A security monitoring service is fairly close to traditional software-as-a-service (SaaS) or product-as-a-service (PaaS) methodology. It differs a little from both though and requires a specifically tailored financial model that is nuanced enough to capture the logical structures required to build a proper bottom-up financial forecast for such an industry.
The main revenue and variable costs of this type of operation (and what the assumptions are driven based on) include:

  • Installing equipment at some profit margin (company buys equipment from vendors and sells it to customers at some markup)
  • Customer pays company a security monitoring fee per month so that the installed equipment monitors and does its job
  • Company pays a 3rd party vendor for the costs to supply the monitoring service (this is similar to a SaaS company paying a hosting provider)
  • Customers can move between pricing tiers based on defined assumptions

The basis for how this model works around the above involves up to three pricing tiers and three types of locations. The number of locations added per month can vary in each year and the percentage of locations added that fall into each pricing tier is defined. The equipment costs / margins and monitoring costs are also configurable based on each tier.
There is logic for fixed cost data entry and these costs grow at a defined annual rate. Each has their own start month configuration. There are other cost assumptions as a catch-all defined as a direct percentage of revenue as well as a corporate income tax rate.
Another aspect of security monitoring service companies is service labor.
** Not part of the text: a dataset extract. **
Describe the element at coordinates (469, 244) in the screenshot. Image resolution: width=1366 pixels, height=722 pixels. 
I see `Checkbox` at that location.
This is configurable based on the cost per hour and the amount charged to customers per the same period for service calls.
Starting inventory can be configured for how much is prepaid for up front (this is to account for a few months before operations get rolling and allows the resulting effect on cash flow to be seen.
Because of the similarities this industry has to PaaS/SaaS, metrics like CaC, CaC payback, CLTV (customer lifetime value), and negative churn can all be tracked and measured. The idea of negative churn can be seen if the number of existing customers that upgrade results in a greater monthly recurring revenue amount compared to the amount of recurring revenue churned from lost customers and downgraded customers.
Final output results include:

  • Monthly and Annual P&L Detail that shows every aspect of the assumptions on a continuous 5-year timeline.
  • DCF Analysis and contribution / distribution summary for the project as a whole and the investor pool (if applicable) and owner pool
  • Annual Executive Summary that displays high level financial line items and cash flow as well as IRR, ROI, equity multiple and a visual
  • 21 visualizations that focus on financial forecasting as well as KPI (key performance metrics)

There is the option for terminal value based on a multiple of annualized revenue in the exit month. Upon exit, all revenue and expenses stop and any debt balance reduces from the terminal value.

One of the key outputs of the model is the minimum equity required and that is based on the aggregation of all assumptions and the timing therein. This means startup costs and any burn that may happen until there is regular positive operating income.